Why do the manufacturers of Motorhomes expect us to put up with such poor performance from the radios after we have forked out so much money on the vehicle? :evil: 

What ever the reasons, it is not acceptable and they should come up with a solution.

Rant over. :x 

Mark


----------



## TR5 (Jun 6, 2007)

grandadbaza said:


> TR5 said:
> 
> 
> > grandadbaza said:
> ...


Yes I do, and no it did not improve the reception significantly!
I second the post by *Sprinta*. I also tried a Blauplunkt boosted windscreen aerial, and although it improved the reception when stationary, was of little help when driving, and picked up interference from the van.
The ultimate solution is the Helix wound Bosch boosted wing aerial!


----------



## Rosbotham (May 4, 2008)

I've given up.

Have tried two different amplified windscreen mounted aerials (inc Blaupunkt) - still terrible. New head unit...for ease of use as well as to try to improve performance...no change. I now have an amplified wing mounted aerial...still not very good. Have run out of options (short of getting a sat dome that works on the move).

There seem to be huge variations from unit to unit. Others have tried the options I have, and reported great results. Not so on my cab. Also, I previously had a Compass Avantgarde on the same cab, and while not brilliant, that was at least usable. All very strange.


----------



## PeteandMe (Sep 19, 2010)

• • •

*Stated goal A:* Please render the records as a JSON list of strings, one string per line and blank lines omitted, from the first line of the records through the line containing "pyautogui.click(x=299, y=191)".
The records have no connection to the forum thread on motorhome radio reception.

• • •

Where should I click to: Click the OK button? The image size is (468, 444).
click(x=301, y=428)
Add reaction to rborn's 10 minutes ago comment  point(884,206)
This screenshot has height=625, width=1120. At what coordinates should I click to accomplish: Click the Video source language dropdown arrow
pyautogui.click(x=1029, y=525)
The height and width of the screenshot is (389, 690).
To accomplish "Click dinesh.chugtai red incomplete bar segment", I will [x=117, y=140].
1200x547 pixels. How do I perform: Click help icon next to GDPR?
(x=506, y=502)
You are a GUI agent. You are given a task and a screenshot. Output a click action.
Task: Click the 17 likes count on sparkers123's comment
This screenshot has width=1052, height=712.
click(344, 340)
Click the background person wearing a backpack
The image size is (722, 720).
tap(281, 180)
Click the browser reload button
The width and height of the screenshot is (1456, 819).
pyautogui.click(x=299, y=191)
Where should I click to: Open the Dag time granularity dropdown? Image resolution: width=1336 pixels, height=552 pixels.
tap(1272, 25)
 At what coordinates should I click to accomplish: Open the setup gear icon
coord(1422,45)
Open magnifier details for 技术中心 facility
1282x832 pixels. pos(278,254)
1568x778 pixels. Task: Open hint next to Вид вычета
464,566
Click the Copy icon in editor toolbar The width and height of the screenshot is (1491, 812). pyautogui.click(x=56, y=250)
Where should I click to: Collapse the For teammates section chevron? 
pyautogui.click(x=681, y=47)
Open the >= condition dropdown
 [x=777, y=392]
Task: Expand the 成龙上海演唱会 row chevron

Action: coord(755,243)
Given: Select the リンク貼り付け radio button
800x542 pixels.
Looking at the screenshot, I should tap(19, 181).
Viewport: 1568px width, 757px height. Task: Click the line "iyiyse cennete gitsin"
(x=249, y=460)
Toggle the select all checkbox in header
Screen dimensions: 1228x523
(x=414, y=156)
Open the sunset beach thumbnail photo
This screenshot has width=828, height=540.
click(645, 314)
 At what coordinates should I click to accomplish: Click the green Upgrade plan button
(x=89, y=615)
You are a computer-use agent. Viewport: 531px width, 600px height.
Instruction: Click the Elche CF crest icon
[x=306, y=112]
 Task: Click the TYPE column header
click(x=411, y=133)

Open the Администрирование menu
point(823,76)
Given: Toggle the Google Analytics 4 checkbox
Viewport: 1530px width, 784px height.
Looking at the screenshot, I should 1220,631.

• • •

*Stated goal B:* Write the next part of the forum thread on poor motorhome radio reception, picking up after its final line.

*Response A:*
[
  "Where should I click to: Click the OK button? The image size is (468, 444).",
  "click(x=301, y=428)",
  "Add reaction to rborn's 10 minutes ago comment  point(884,206)",
  "This screenshot has height=625, width=1120. At what coordinates should I click to accomplish: Click the Video source language dropdown arrow",
  "pyautogui.click(x=1029, y=525)",
  "The height and width of the screenshot is (389, 690).",
  "To accomplish \"Click dinesh.chugtai red incomplete bar segment\", I will [x=117, y=140].",
  "1200x547 pixels. How do I perform: Click help icon next to GDPR?",
  "(x=506, y=502)",
  "You are a GUI agent. You are given a task and a screenshot. Output a click action.",
  "Task: Click the 17 likes count on sparkers123's comment",
  "This screenshot has width=1052, height=712.",
  "click(344, 340)",
  "Click the background person wearing a backpack",
  "The image size is (722, 720).",
  "tap(281, 180)",
  "Click the browser reload button",
  "The width and height of the screenshot is (1456, 819).",
  "pyautogui.click(x=299, y=191)"
]

*Response B:*
So all these amplified windscreen and wing mounted aerials appear in most cases not to work. Having spent all that money buying your pride and joy why not spend 20 pounds at your favorite car shop. buy a bog standard aerial and an extension coax. Fix it to the roof with a large of bluetack then go for that long drive and see if Terry Wogan or your other favorite disc jockey can be heard.If successful then it's off to the car radio installer for a permanent fix. Don't worry about holes in the roof plenty of holes are made for sat dishes solar panels and the like.


----------



## TR5 (Jun 6, 2007)

PeteandMe said:


> So all these amplified windscreen and wing mounted aerials appear in most cases not to work. Having spent all that money buying your pride and joy why not spend 20 pounds at your favorite car shop. buy a bog standard aerial and an extension coax. Fix it to the roof with a large of bluetack then go for that long drive and see if Terry Wogan or your other favorite disc jockey can be heard.If successful then it's off to the car radio installer for a permanent fix. Don't worry about holes in the roof plenty of holes are made for sat dishes solar panels and the like.


There are two main issues here.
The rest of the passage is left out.